Several studies found associations between routine adult vaccinations like the flu shot and vaccines for shingles, tetanus, diphtheria, and pneumonia and a reduced risk of developing Alzheimer’s disease later in. The mechanisms behind this protective effect are still being investigated, but hypotheses include that vaccines may:

  • Prevent infections that can cause inflammation in the brain.
  • Enhance the immune system’s ability to clear toxic proteins like amyloid beta that build up in Alzheimer’s.
  • Modulate the immune response to prevent over-activation against Alzheimer’s proteins.

This is an area that still needs more research.

Is the Severity of a Viral Infection a Factor?

Several studies have uncovered links between viral infections, particularly those that attack the nervous system, and a heightened risk for neurodegenerative diseases down the road, like Alzheimer’s, Parkinson’s, ALS, and multiple sclerosis. The most robust association was between viral encephalitis and Alzheimer’s disease, with a whopping thirty times higher risk compared to the general population.

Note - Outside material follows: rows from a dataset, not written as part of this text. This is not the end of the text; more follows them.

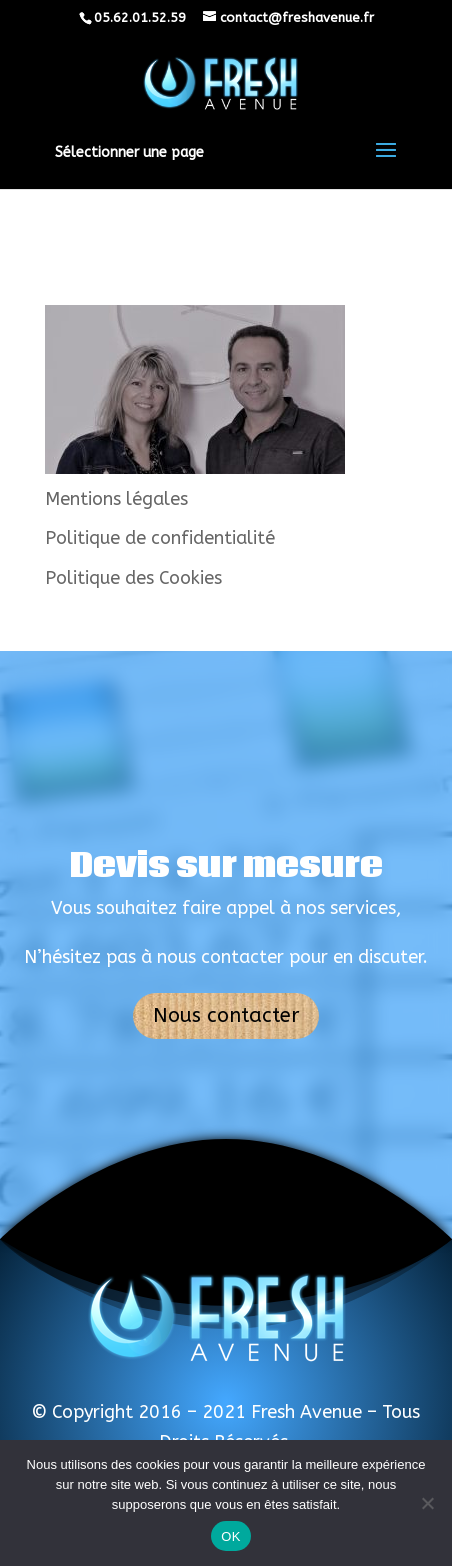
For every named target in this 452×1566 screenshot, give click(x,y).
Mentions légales (116, 499)
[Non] (427, 1503)
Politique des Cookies (133, 578)
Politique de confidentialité (160, 538)
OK (230, 1536)
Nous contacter (226, 1015)
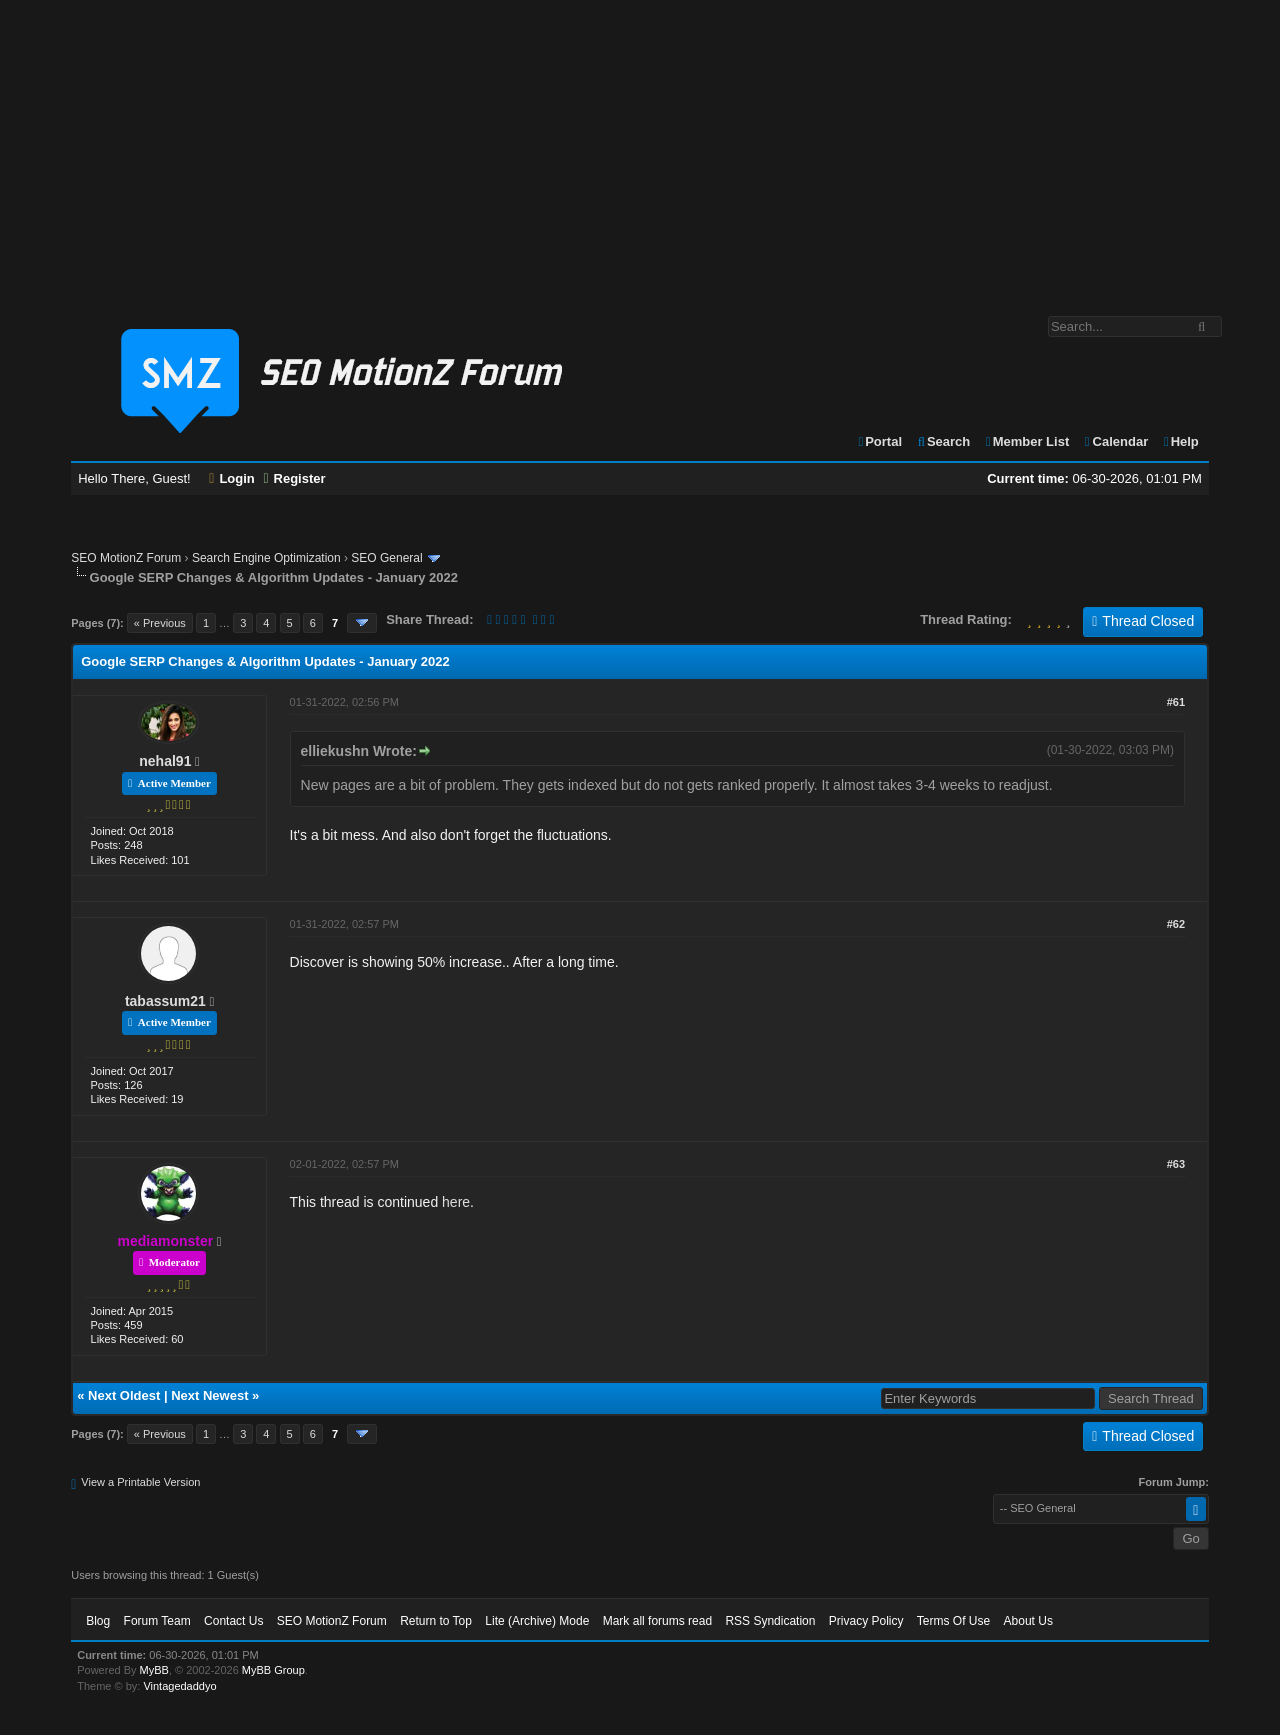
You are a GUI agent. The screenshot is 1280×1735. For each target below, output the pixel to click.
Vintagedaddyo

Other culprits include influenza strains that make people sick enough to be hospitalized. Experts believe the inflammation and immune assault triggered by these viruses may contribute to later nerve cell damage. Fortunately, we have vaccines for some of these viruses. Getting vaccinated could be one way to potentially curb neurodegenerative disease risk.

Additional viruses like herpes simplex and Epstein-Barr have been tied to Alzheimer’s and multiple sclerosis, respectively. The virus may directly damage nerve cells or spark damaging neuroinflammation. The danger seems greatest around the time of infection but stays elevated for years for some viruses, indicating both immediate and chronic effects are at play.

In a nutshell, there is evidence that coming down with certain viral illnesses, especially ones that infiltrate the nervous system, can stoke neuroinflammation and neurodegeneration later in life. Vaccination may offer one route to mitigating those risks, based on the associations discovered so far. But more study is still required to fully understand the precise mechanisms linking viruses and neurodegenerative disease.


The connection between viral infections and brain health is complex, and degenerative brain diseases are triggered by multiple factors, including genetics, lifestyle, and traumatic events, like head injuries. But these studies show that viruses could also trigger cascading effects in the brain that contribute to brain degeneration and health issues like Parkinson’s and Alzheimer’s

So, prioritize brain and immune health! While you can’t avoid all viral infections, lifestyle strategies like managing stress, getting sufficient sleep, following a nutritious diet, exercising, and staying socially and mentally active could help your immune system better fight off those annoying viruses. Plus, it could equip your brain to better handle viral-induced changes, thereby reducing the likelihood of developing neurodegenerative conditions. Taking these steps is beneficial for your health too.


  • Levine KS, Leonard HL, Blauwendraat C, Iwaki H, Johnson N, Bandres-Ciga S, Ferrucci L, Faghri F, Singleton AB, Nalls MA. Virus exposure and neurodegenerative disease risk across national biobanks. Neuron. 2023 Apr 5;111(7):1086-1093.e2. Epub 2023 Jan 19 PubMed.